Pet Sounds received praise for its ground-breaking production, which fundamentally changed the industry. The record also featured sounds that had never before been connected to rock & roll, including beautiful string passages, the French horn, the Electro-Theremin, and flute. These sounds could not be reproduced live. The record confirmed the group’s position as one of the most influential of all time, and they have since put out 61 compilation albums in addition to 18 additional studio albums.
Nevertheless, despite the band’s popularity, having such a large record makes having a few subpar songs a given. Strangely, The Beach Boys’ most despised song—also one of their most well-known—was published in 1988. The tune is “Kokomo,” which can be found on their album Still Cruisin.” The song is also used in the Roger Donaldson-directed Tom Cruise film Cocktail, which contributed to its success. The song, which tells the story of two lovers traveling to the idyllic island of Kokomo, brought the band their first number-one in 22 years.
The song was nominated for a Grammy for Best Song Written for Visual Media as well as a Golden Globe for Best Original Song.
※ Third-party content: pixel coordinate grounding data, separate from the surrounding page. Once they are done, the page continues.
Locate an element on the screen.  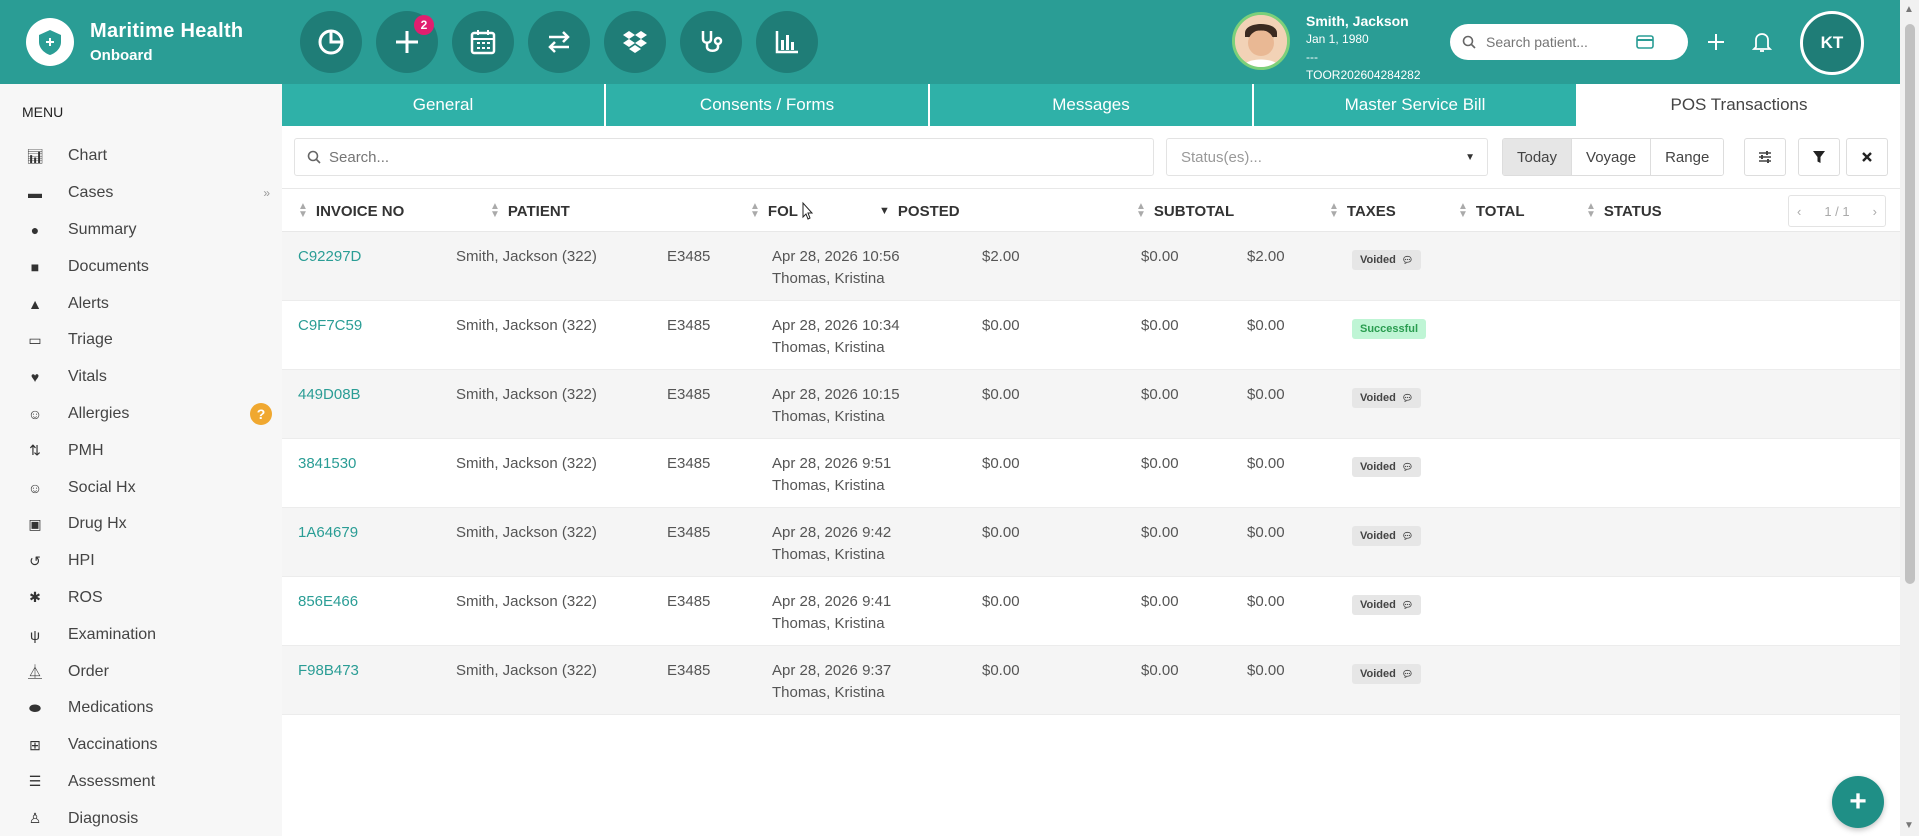
sidebar-item-drug-hx: ▣ Drug Hx is located at coordinates (141, 524).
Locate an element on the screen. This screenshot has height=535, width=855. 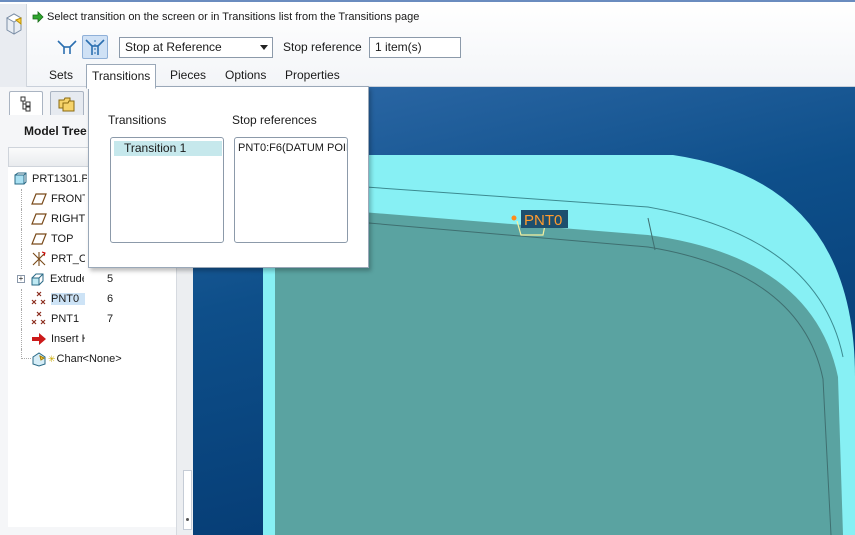
transition-constant-button is located at coordinates (67, 47).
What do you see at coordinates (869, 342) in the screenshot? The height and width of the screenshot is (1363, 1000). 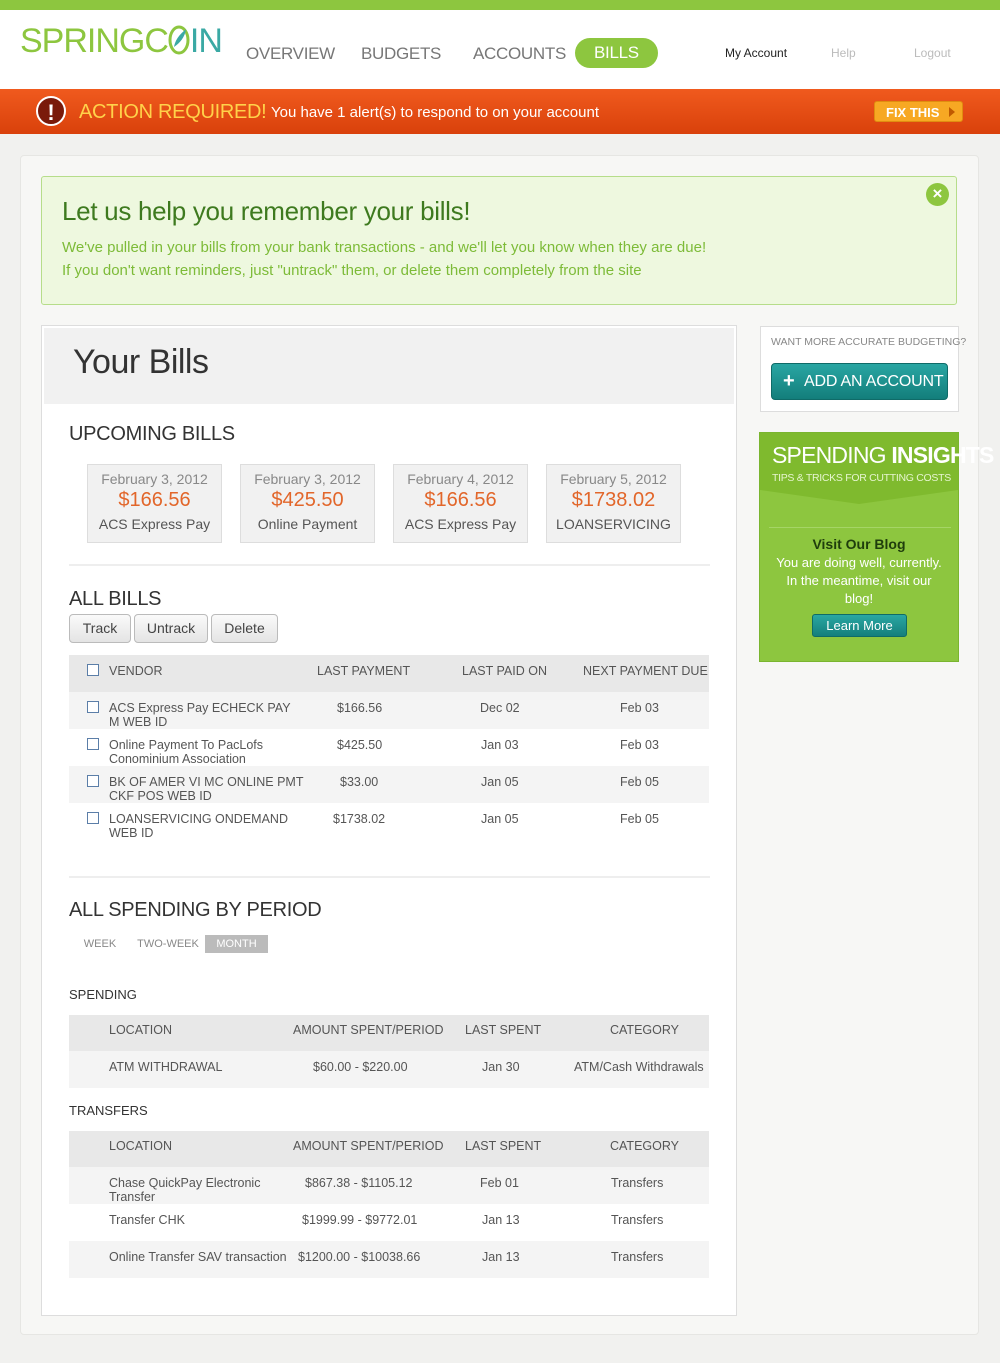 I see `budgeting-prompt: WANT MORE ACCURATE BUDGETING?` at bounding box center [869, 342].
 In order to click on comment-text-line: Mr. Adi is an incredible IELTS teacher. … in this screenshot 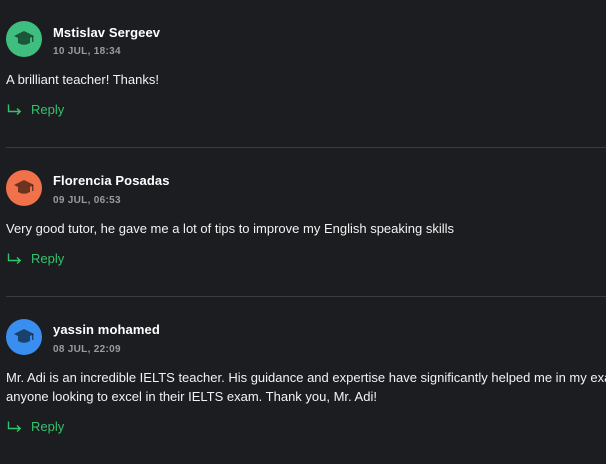, I will do `click(306, 378)`.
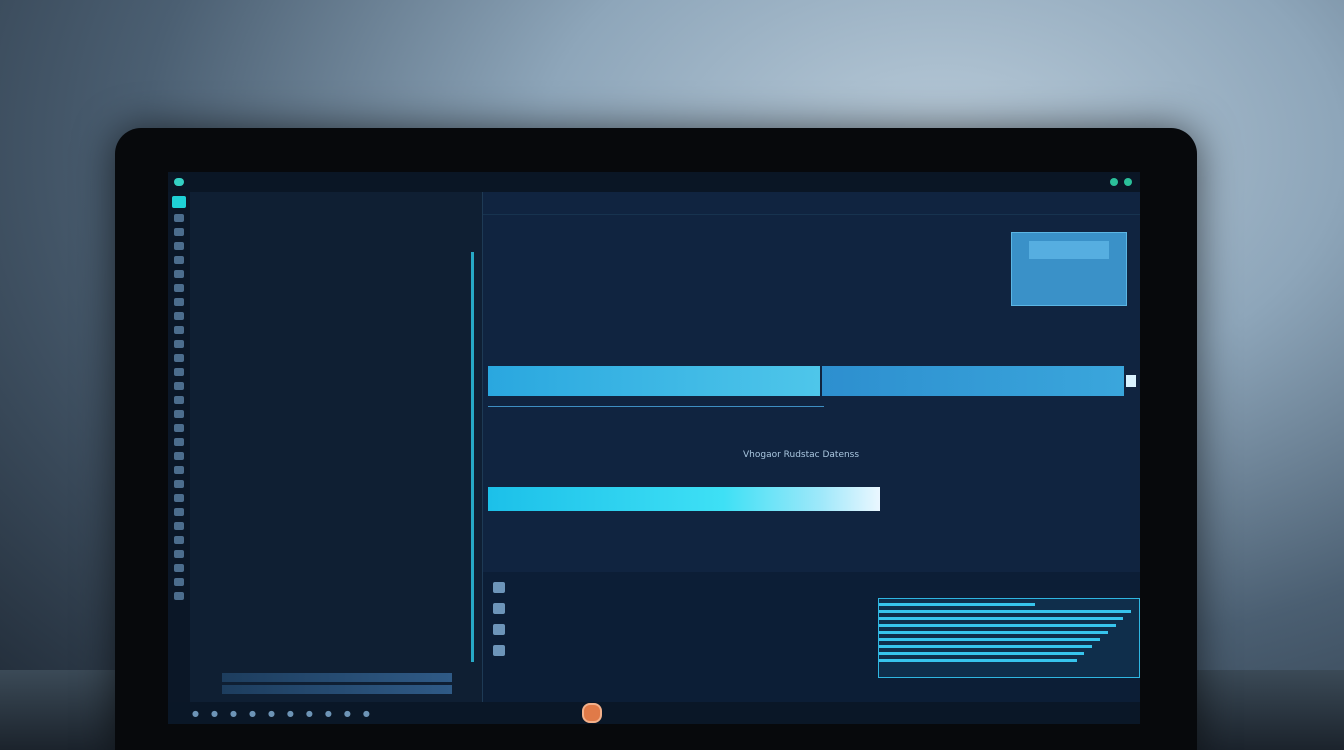 The image size is (1344, 750). Describe the element at coordinates (654, 381) in the screenshot. I see `banner-left` at that location.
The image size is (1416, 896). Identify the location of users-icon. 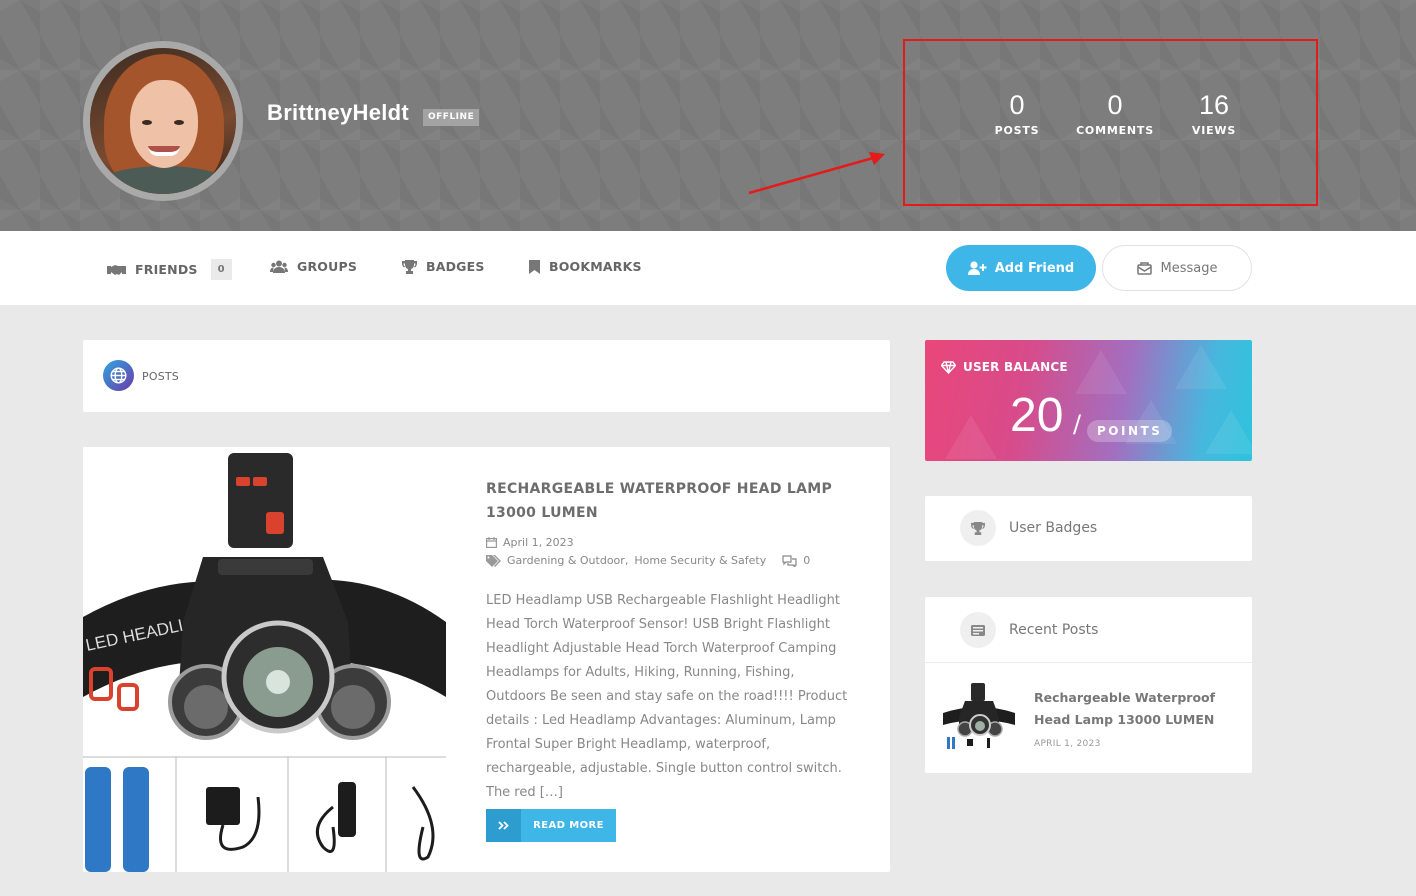
(279, 266).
One of the band’s most streamed songs on Spotify, with over 186 million listens overall, is this one. However, all reviewers concur that the song is among the worst the band has ever produced, and many ardent fans also concur.
When “Kokomo” was first released, Rolling Stone referred to it as “the blueprint for the new, passion-free songs” and a “joyless ditty.” In addition, Stereo referred to the song as “insipid.” Over time, reviewers haven’t been much kinder, routinely naming the song as one of the worst of all time. But why is “Kokomo” so despised by the band’s critics and followers?
The song’s shoddy lyrics (“Aruba, Jamaica, ooh I want to take ya/ Bermuda, Bahama, come on pretty mama”) and uninteresting harmonies, which seem more like a subpar copy of The Beach Boys at their height, are to blame for the track’s condemnation. The song “Kokomoto” has a vintage vibe and falls short of chart-topping singles like “God Only Knows” or “Good Vibrations.”
Furthermore, it is obvious that Wilson, who is in charge of the band’s genius, is not present in the song. Jim Keltner, who performed the song’s drums, claims “it’s just sooo syrupy pop,” which put off listeners. He continued, “But while the critics killed it with their words, they couldn’t kill the ‘hitness’ of it. It’s just a bonafide hit record, that’s all there is to it.”